Friday, February 09, 2007

The Perfect Thing

I’m a technology freak, I admit. As an early adaptor of new technology, I’ve wasted enough money on new gadgets to pay for a small car. I have suddenly-out-of-date electronic players and recorders stashed in closets and drawers all over the house, so many of them that I can’t even remember how some of them were intended to work or what they were to do for me that some previous generation of machine didn’t already do.
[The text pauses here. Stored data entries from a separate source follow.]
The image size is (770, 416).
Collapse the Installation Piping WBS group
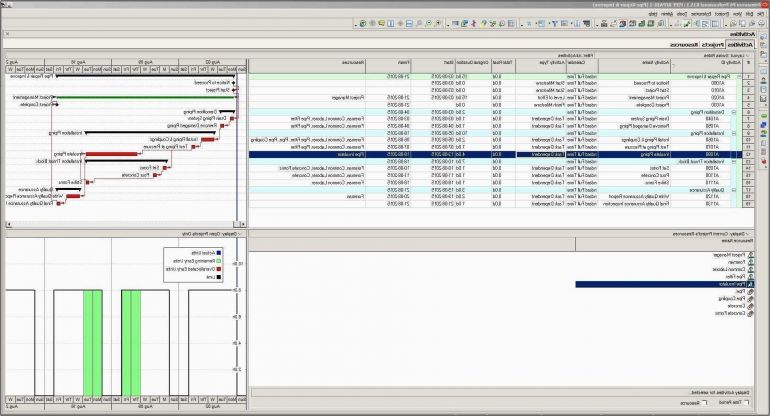[x=734, y=133]
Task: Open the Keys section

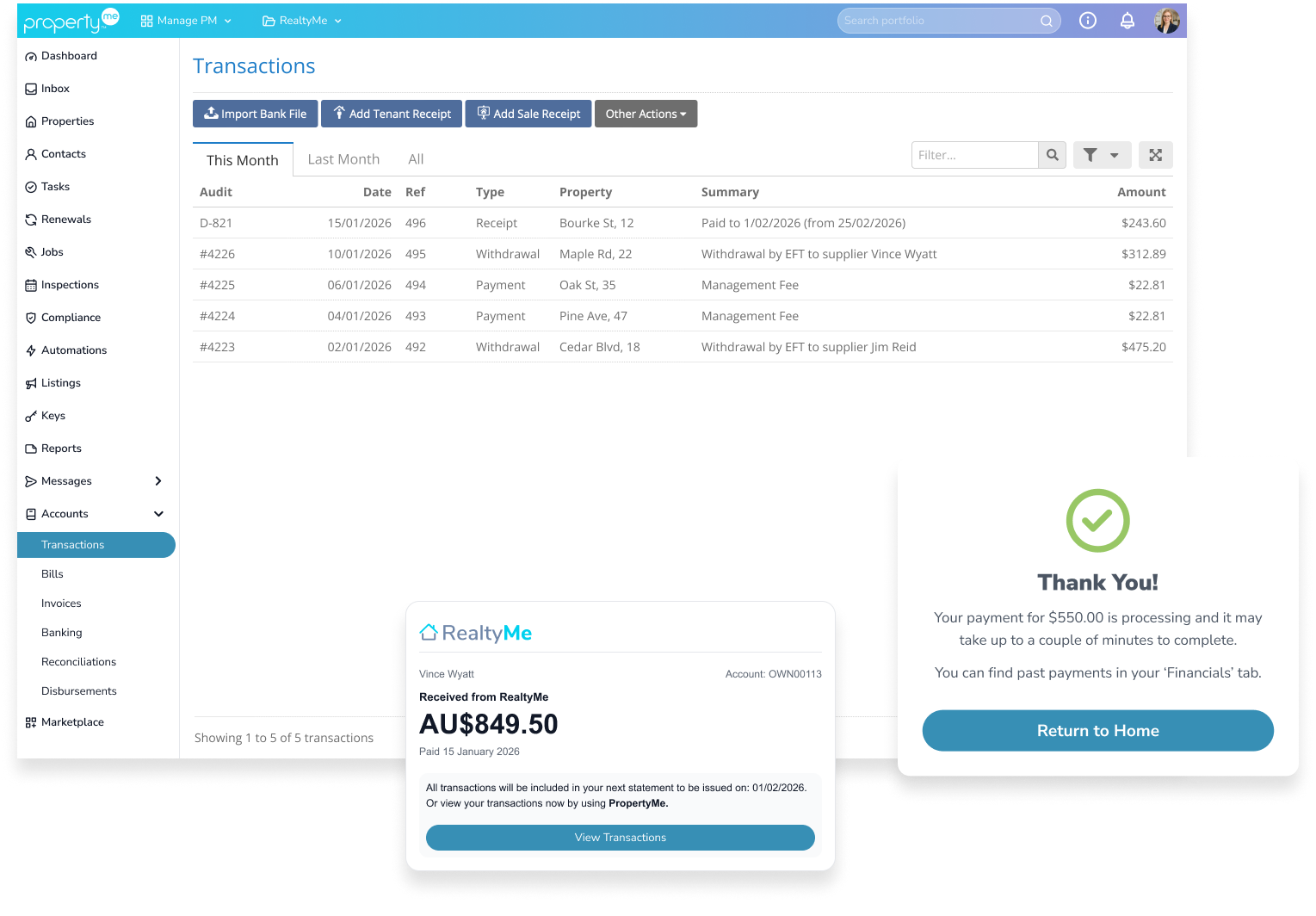Action: point(54,415)
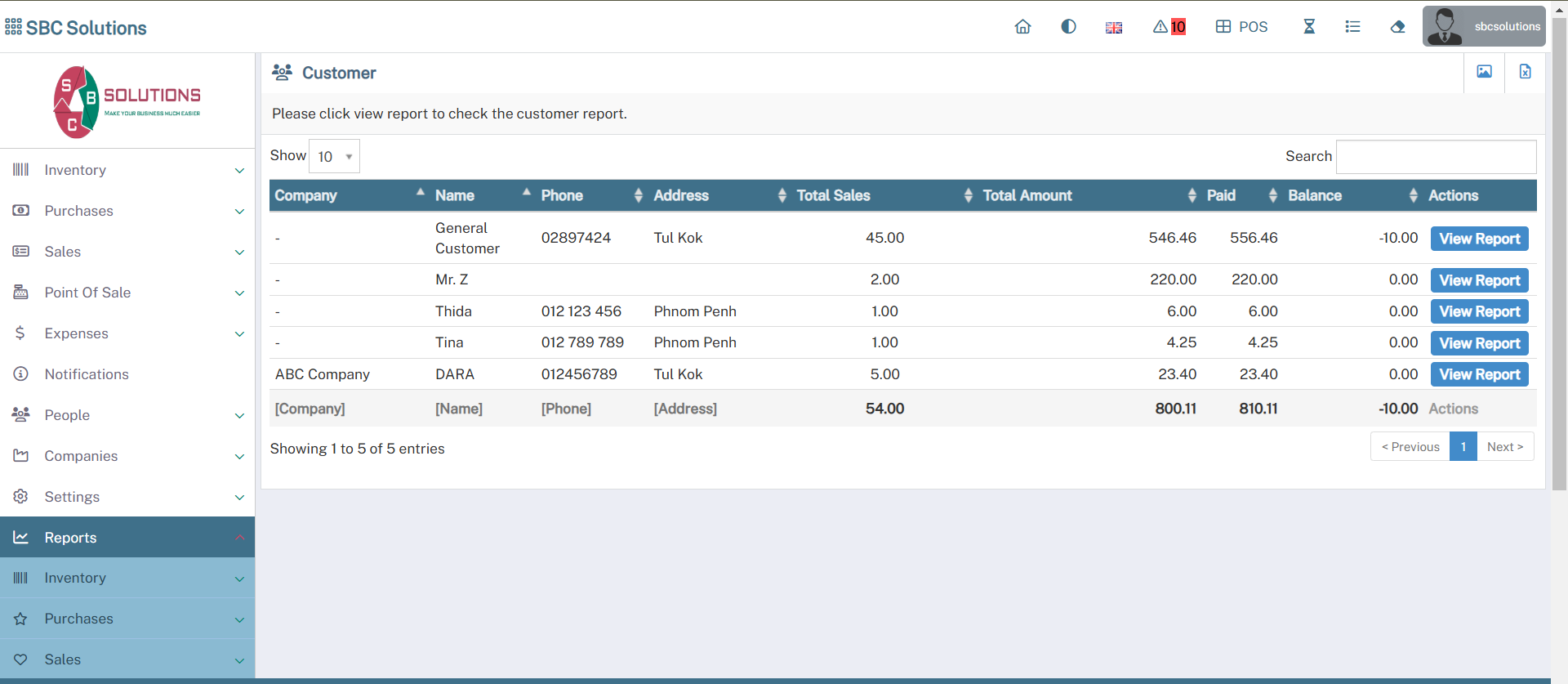The height and width of the screenshot is (684, 1568).
Task: Open alerts warning icon with 10 badge
Action: click(1169, 27)
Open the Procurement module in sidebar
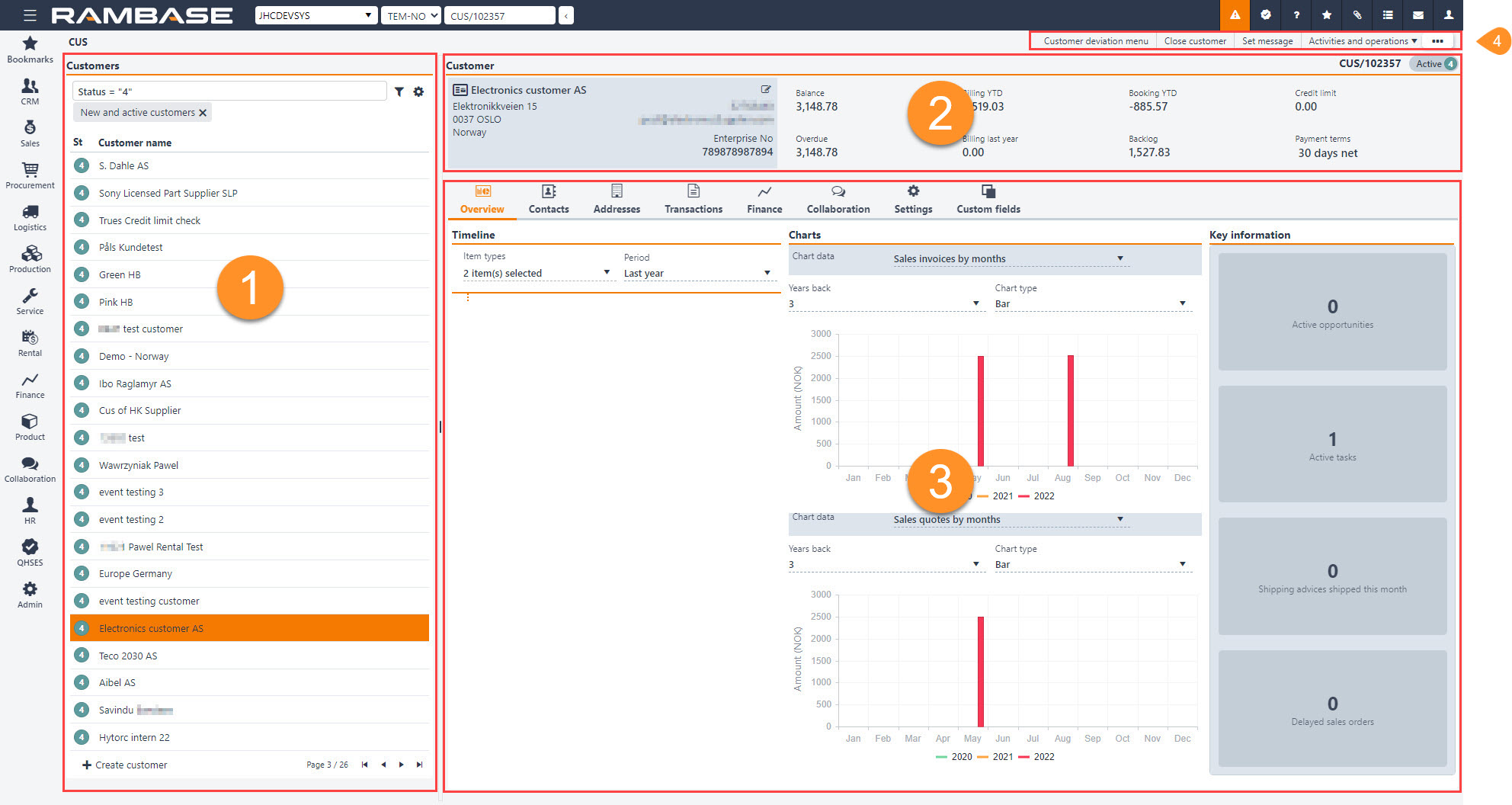The width and height of the screenshot is (1512, 805). tap(30, 175)
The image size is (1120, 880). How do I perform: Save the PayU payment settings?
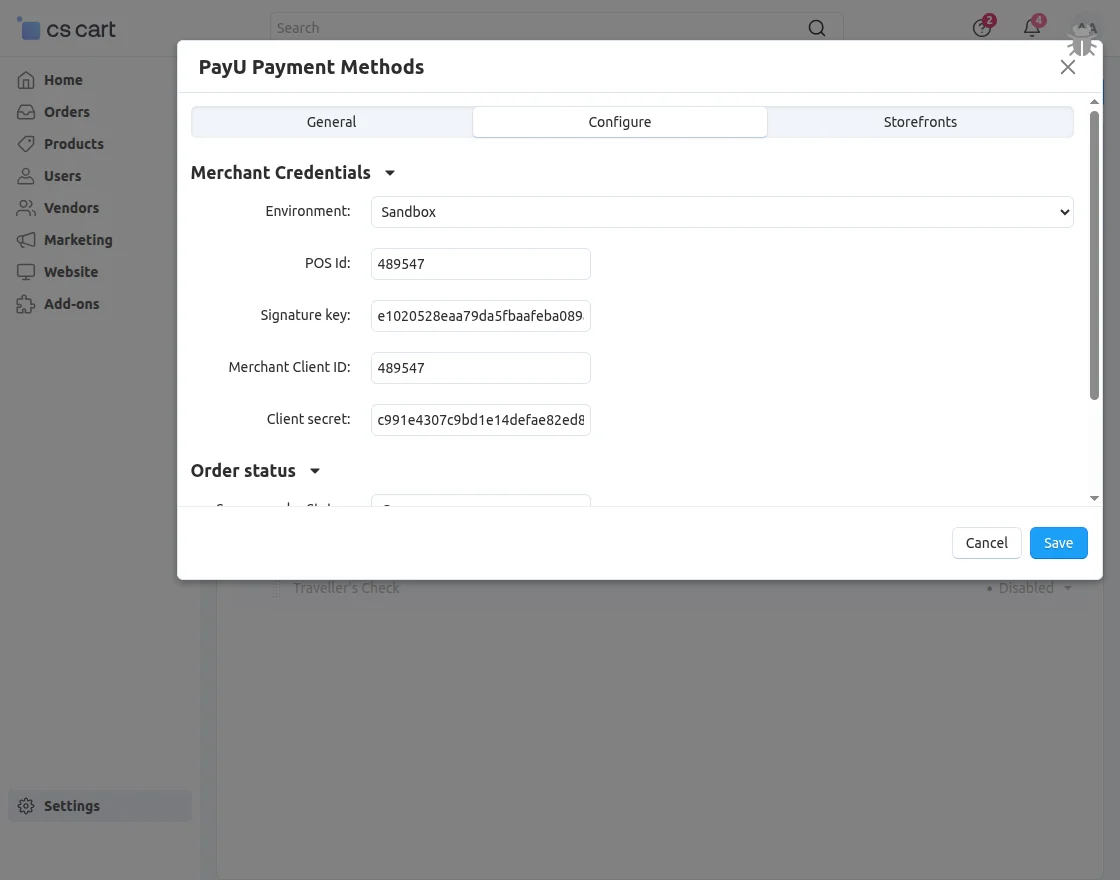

I love my iPod, “love” being the key word in that phrase. But my 60-gig iPod photo is not quite two years old and I’m already lusting after one of the new, smaller 80-gig video ones. Only a display of more than my normal level of willpower has kept me from relegating my first love iPod to the closet so that I can replace it with the electronic version of a new trophy wife. On an almost daily basis, I shuffle the 15,301 songs I’ve uploaded so that I can experience an always new mix of some of my favorite music and artists. That bit of personal history might explain why I found Steven Levy’s book about Apple and its creation of the iPod to be both fascinating and fun to read…and why I can’t imagine a better name for the book than the one Levy chose, The Perfect Thing.

The Perfect Thing has been divided into an introduction, a coda and eight chapters that each take on an aspect of the Apple iPod. Cleverly, Levy has written each of the eight chapters as a stand-alone unit that is not dependent on the reader having read the preceding chapter or chapters. This allowed Levy and publisher Simon & Schuster to do the iPod-like thing of “shuffling” the chapters from print run to print run. That means that the copy of the book that I read will most likely not be in the same order as the copy of the book that you might read. In my version of the book, the eight chapters are in this order: Identity, Origin, Cool, Personal, Download, Shuffle, Apple and Podcast. The book is, of course, filled with facts and stories about the creation and design work associated with the iPod and about the history of Apple and its CEO Steve Jobs. But I particularly enjoyed the chapters on the iPod “cool factor” and the amazing impact that the shuffle function has had on the way that people learn, think and employ the media today.

If you’re an iPod aficionado already, I guarantee that you will have an enthusiastically positive reaction to this book. If you’ve only been looking at the whole iPod experience from the outside, this may be the book to finally free that inner geek inside you.